##### TEXT UNDER STUDY #####

The effects of pore geometry for DNA entering and clogging nanopore

Solid state nanopores have a capability to detect single DNA molecules with sub-molecule resolution. However, long chain DNA molecules frequently clog at a pore although DNA enters individually. The clogging probabilities exceed 0.3 for lambda DNA (48.5kbp) and 0.7 for T4 DNA (166kbp). We have investigated a cause of such clogging enhanced by electroosmosis by DNA itself since negatively charged DNA attracts positive ions as well as pore wall, which generates counterflow for DNA translocation. Focused ion beams were used on SiN (200 nm) thin films to create nanopores. Fluorescently stained DNA molecules were directly observed by using an optical microscope. To reduce such counterflow, we have tested nanopores with various shapes with the diameter from 100 to 500 nm. We found a pore with sharp corners rather than circular reduced clogging probabilities for both lambda DNA (48.5kbp) and T4 DNA (166kbp). Further investigations showed the traces of DNA entering pores are strongly affected by the nanopore shape. To evaluate the flow by electroosmosis and electrophoresis quantitatively, a finite element analysis was also performed. Finally, we discuss the interactions between nanopore wall and highly crowded DNA inside pores.

#####

• **TASK DESCRIPTION**
Can you condense the paragraph in the nanopore text that begins "Solid state nanopores have a capability" into a brief bulleted list that keeps its main facts?

##### DATA EXTRACTS #####

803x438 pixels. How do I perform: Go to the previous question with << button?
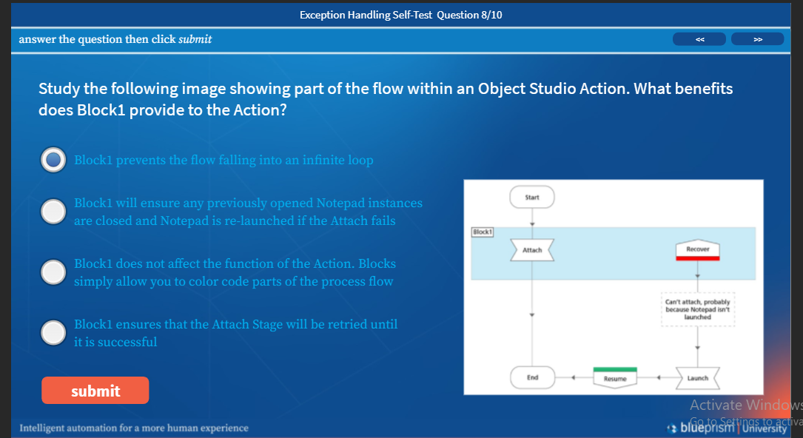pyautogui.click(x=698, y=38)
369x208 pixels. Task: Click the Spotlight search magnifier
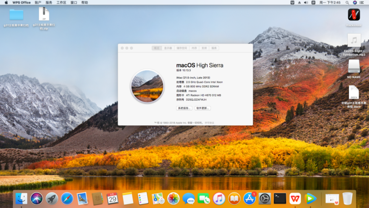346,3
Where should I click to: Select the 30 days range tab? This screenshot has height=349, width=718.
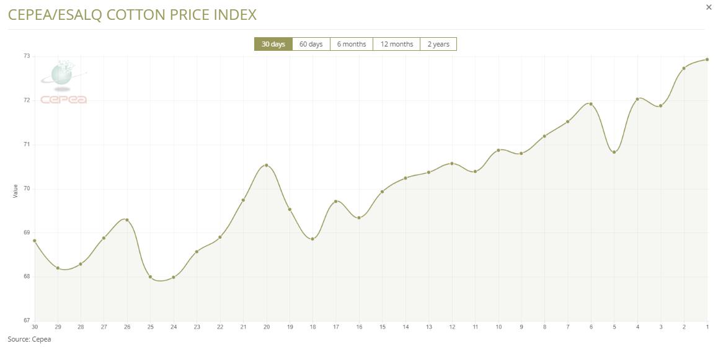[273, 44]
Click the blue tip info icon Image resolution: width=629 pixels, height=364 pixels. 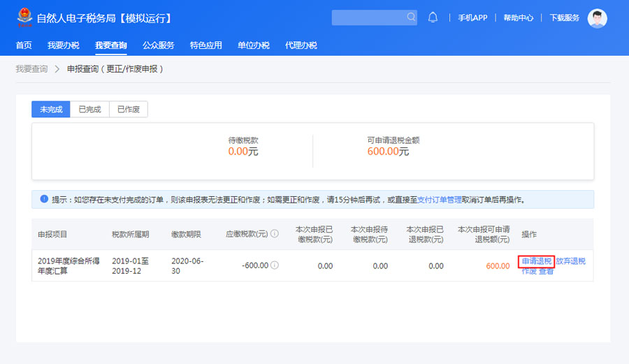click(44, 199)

#####
##### DATA EXTRACTS #####

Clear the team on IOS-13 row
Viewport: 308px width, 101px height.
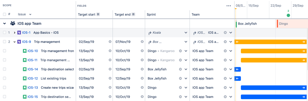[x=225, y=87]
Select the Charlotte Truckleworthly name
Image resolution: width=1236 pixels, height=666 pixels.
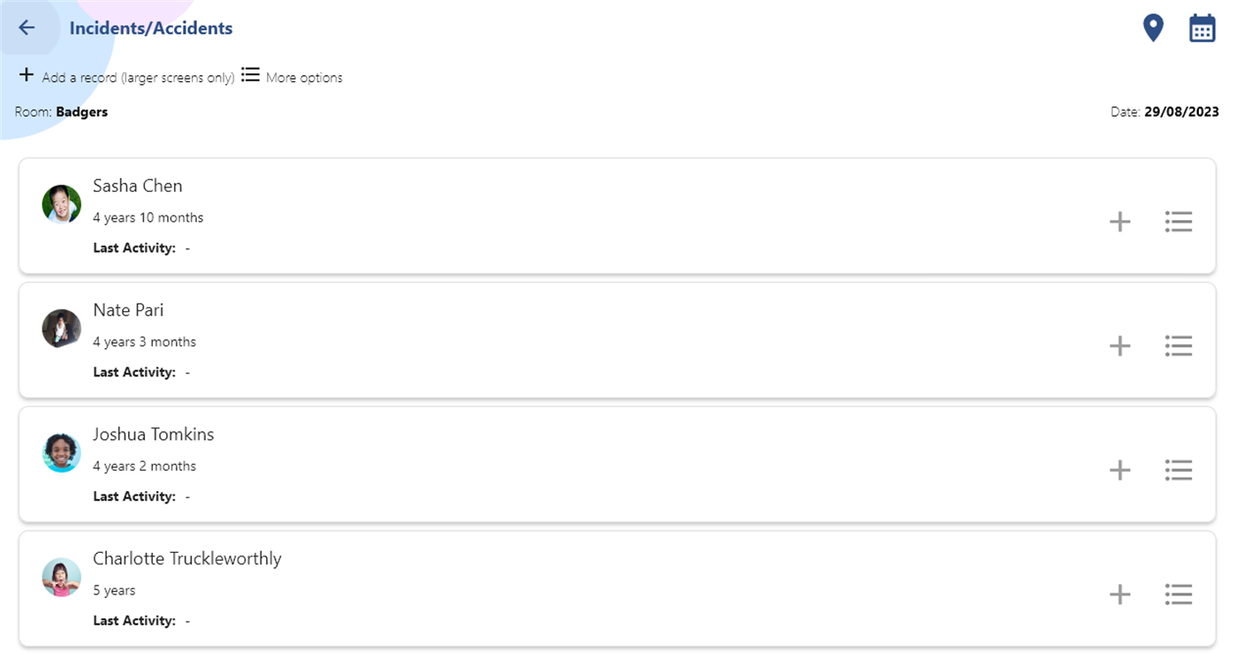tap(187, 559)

#####

• **TASK SOLUTION**
- Solid state nanopores can detect single DNA molecules with sub-molecule resolution, but long chain DNA often clogs the pore even when molecules enter one at a time.
- Clogging probabilities exceed 0.3 for lambda DNA (48.5kbp) and 0.7 for T4 DNA (166kbp).
- The investigated cause is clogging enhanced by electroosmosis from the DNA itself: negatively charged DNA attracts positive ions, as does the pore wall, creating counterflow against translocation.
- Nanopores were made in SiN (200 nm) thin films with focused ion beams, and fluorescently stained DNA was observed directly with an optical microscope.
- To reduce counterflow, pores of various shapes with diameters from 100 to 500 nm were tested.
- Pores with sharp corners, rather than circular ones, reduced clogging for both lambda and T4 DNA, and pore shape strongly affected the traces of DNA entering pores.
- Finite element analysis was used to evaluate electroosmotic and electrophoretic flow quantitatively.
- Interactions between the nanopore wall and highly crowded DNA inside pores are discussed.